Your response should contain exactly the lines running from the one with "This screenshot has width=960, height=604." to the end of the data below, both included, and no pictures.

(Pixel coordinate grounding data)
________________________________________
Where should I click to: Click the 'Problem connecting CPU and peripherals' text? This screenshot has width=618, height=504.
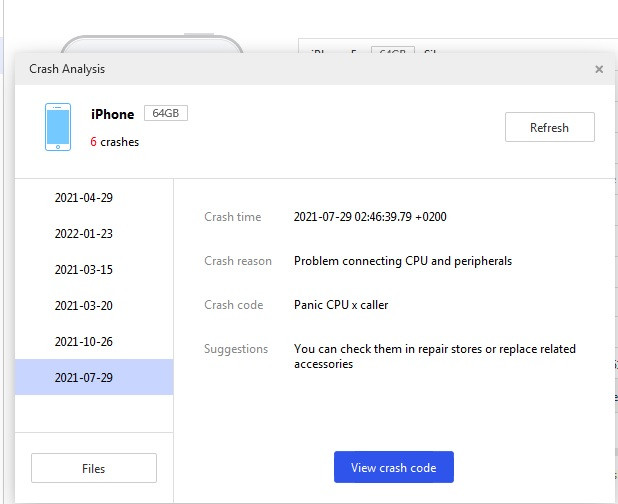(402, 261)
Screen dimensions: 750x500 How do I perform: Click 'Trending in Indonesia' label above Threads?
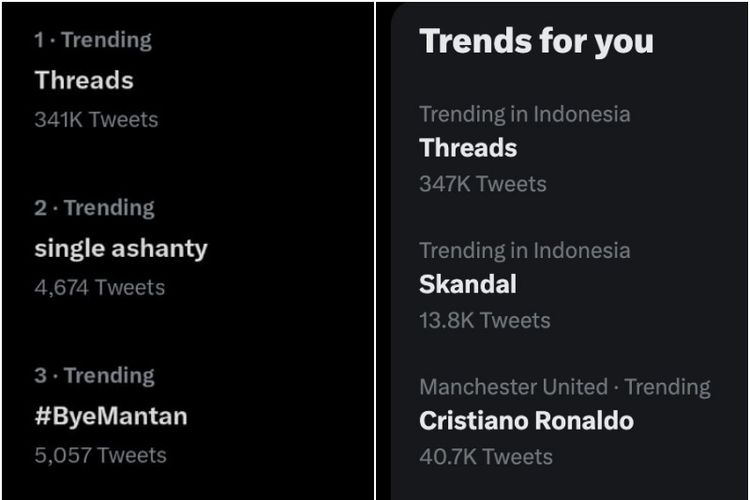(x=524, y=113)
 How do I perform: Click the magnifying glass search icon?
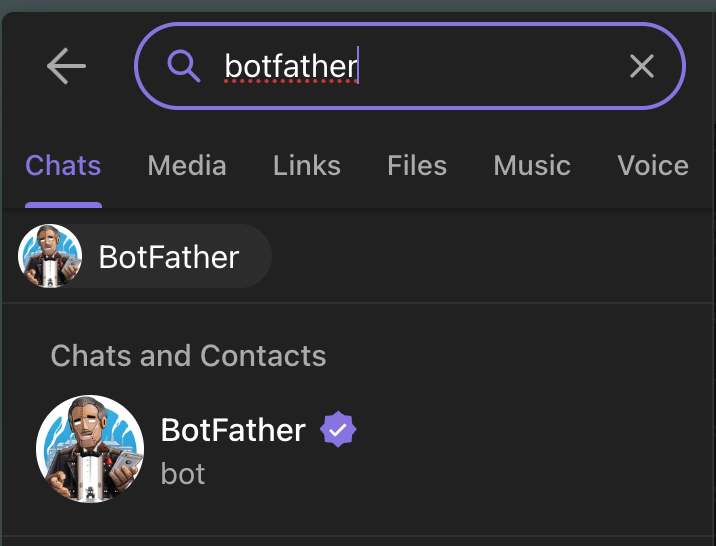click(x=183, y=66)
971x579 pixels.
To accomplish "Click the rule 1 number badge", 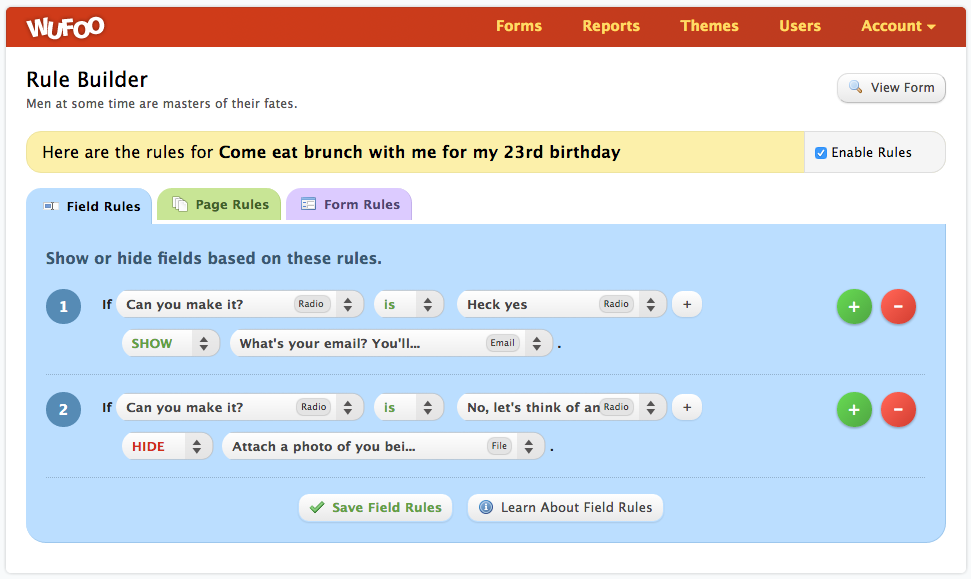I will pos(64,307).
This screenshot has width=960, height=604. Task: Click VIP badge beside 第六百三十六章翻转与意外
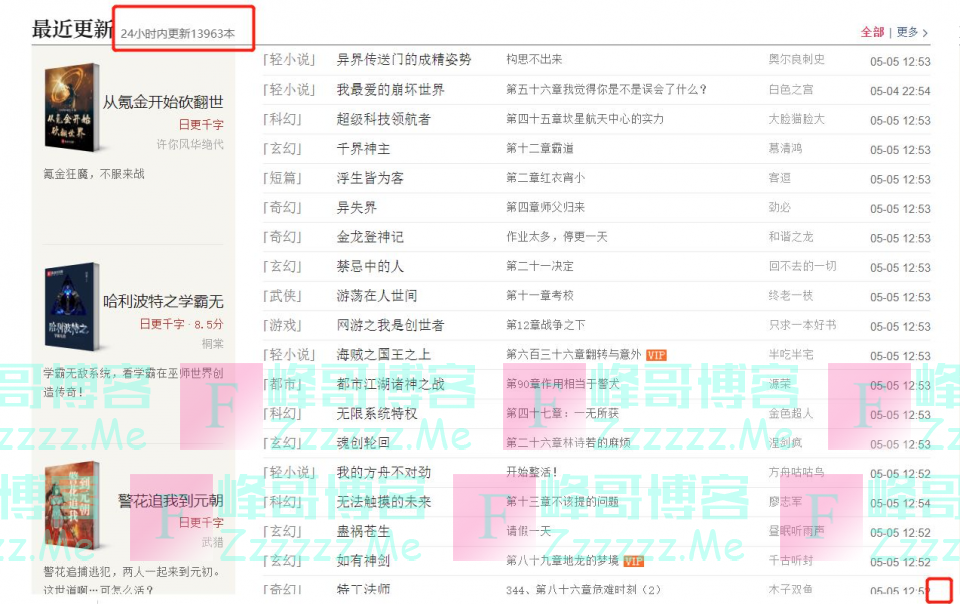tap(656, 355)
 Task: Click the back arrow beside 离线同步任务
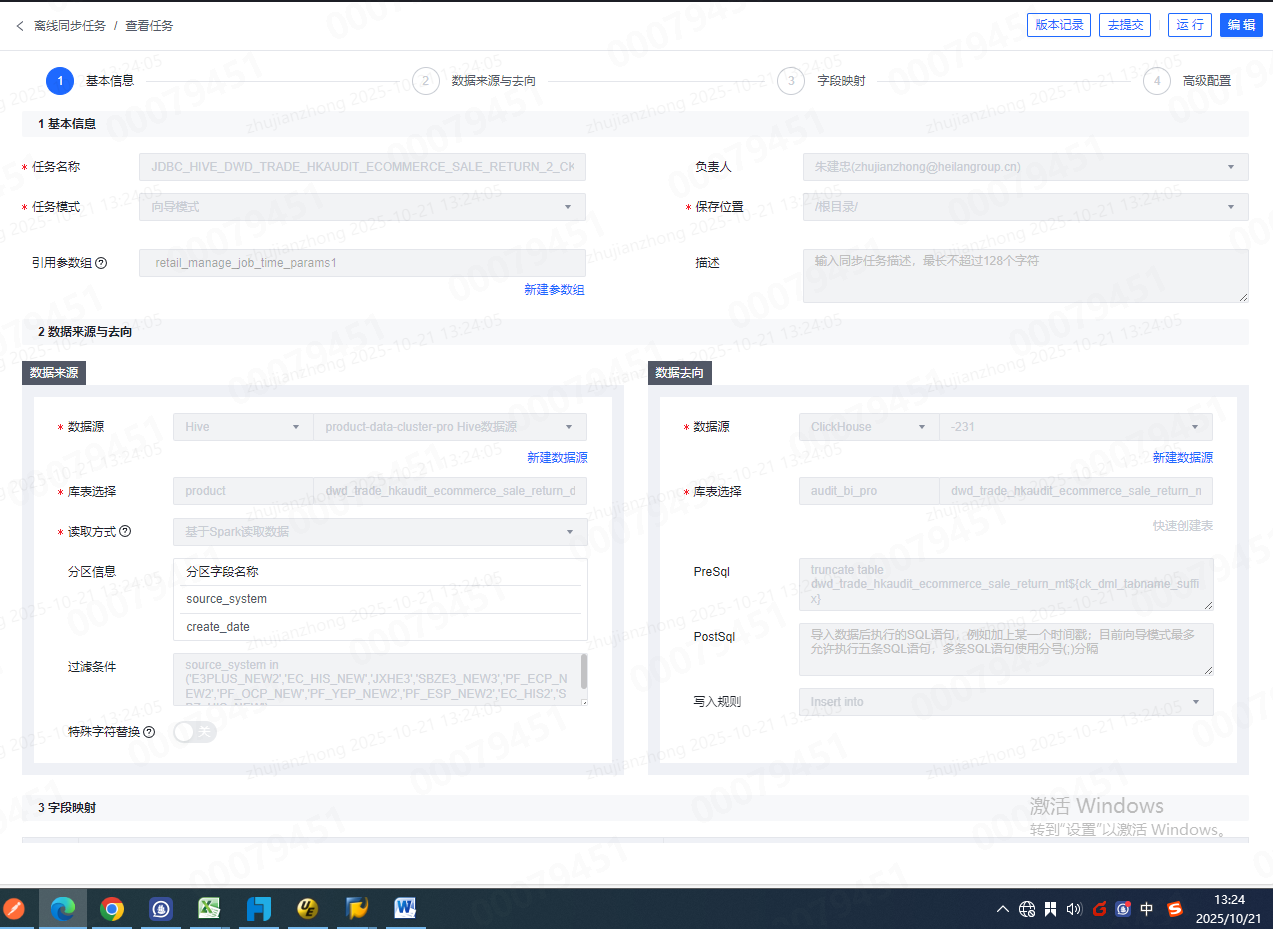[19, 26]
________________________________________
**Output below:**
This screenshot has width=960, height=604. Task: Click VIP badge beside 第六百三十六章翻转与意外
tap(656, 355)
 Task: Click the back arrow beside 离线同步任务
[19, 26]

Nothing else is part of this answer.